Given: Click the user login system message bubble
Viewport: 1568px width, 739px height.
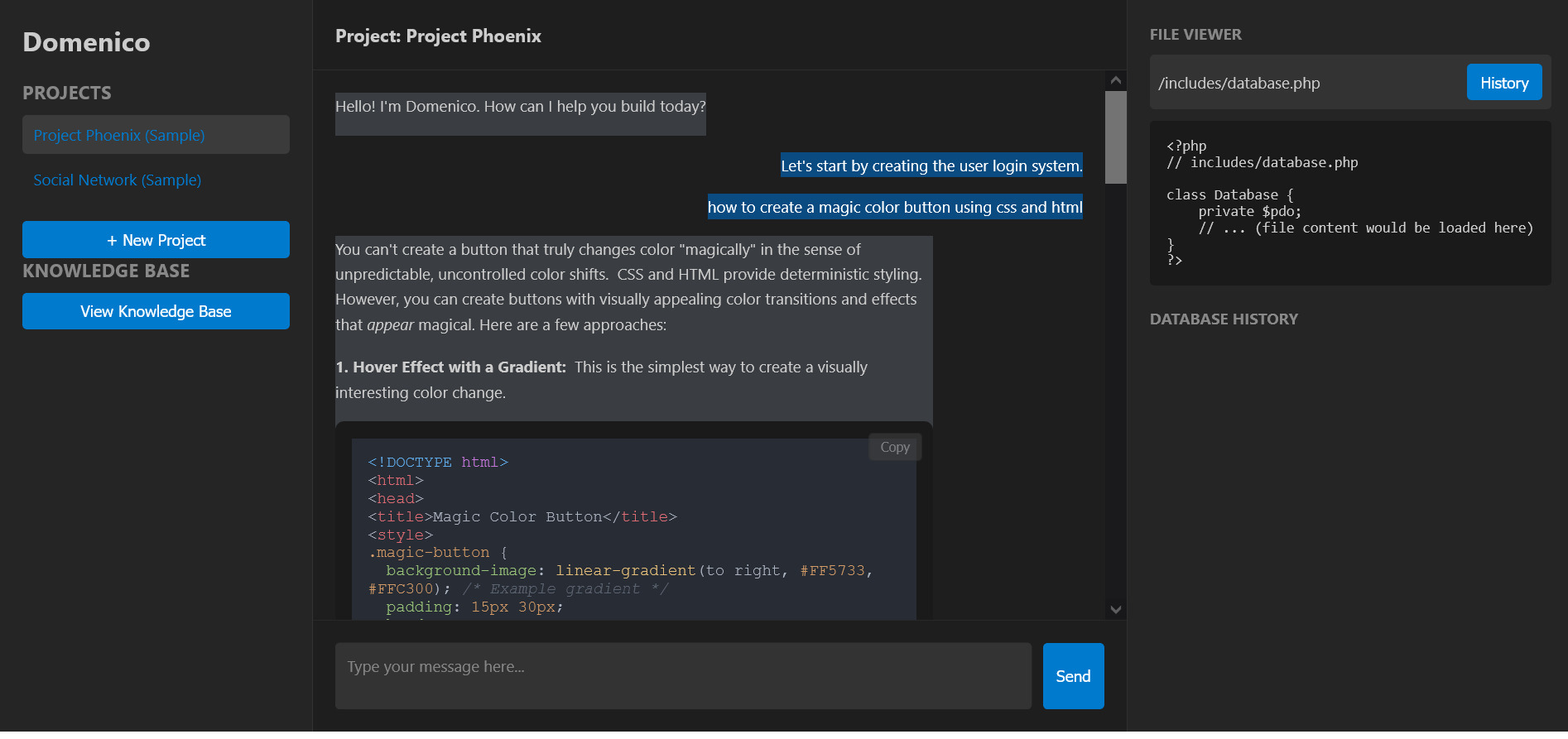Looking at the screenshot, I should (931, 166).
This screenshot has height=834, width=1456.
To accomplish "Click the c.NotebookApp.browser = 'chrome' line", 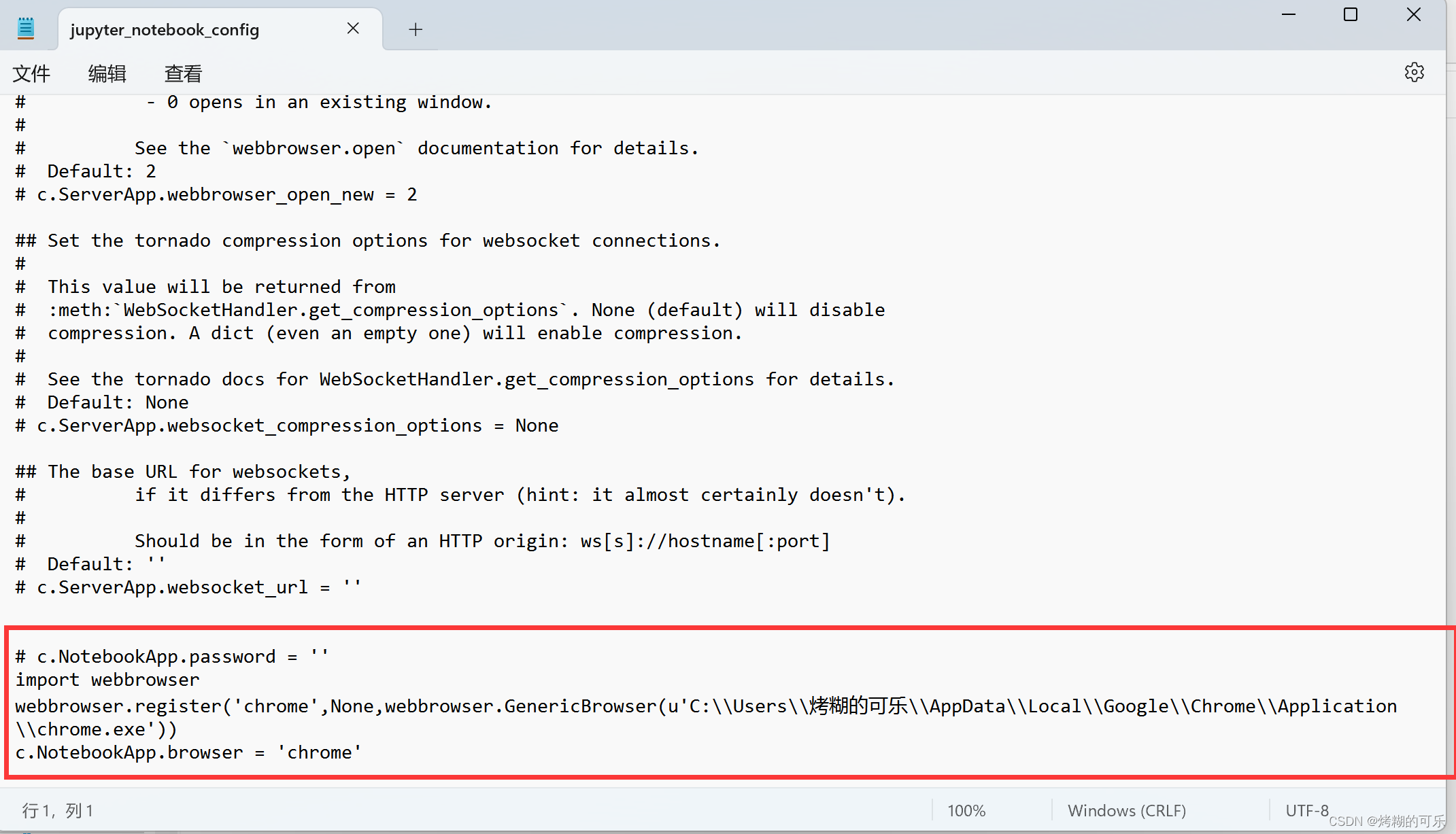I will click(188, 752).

• OBJECTIVE:
Pick out every line above that contains the word "height", matching case exactly, and copy each one.

• SOLUTION FOR THIS PROBLEM:
Viewport: 1568px width, 739px height.
This screenshot has height=834, width=1456.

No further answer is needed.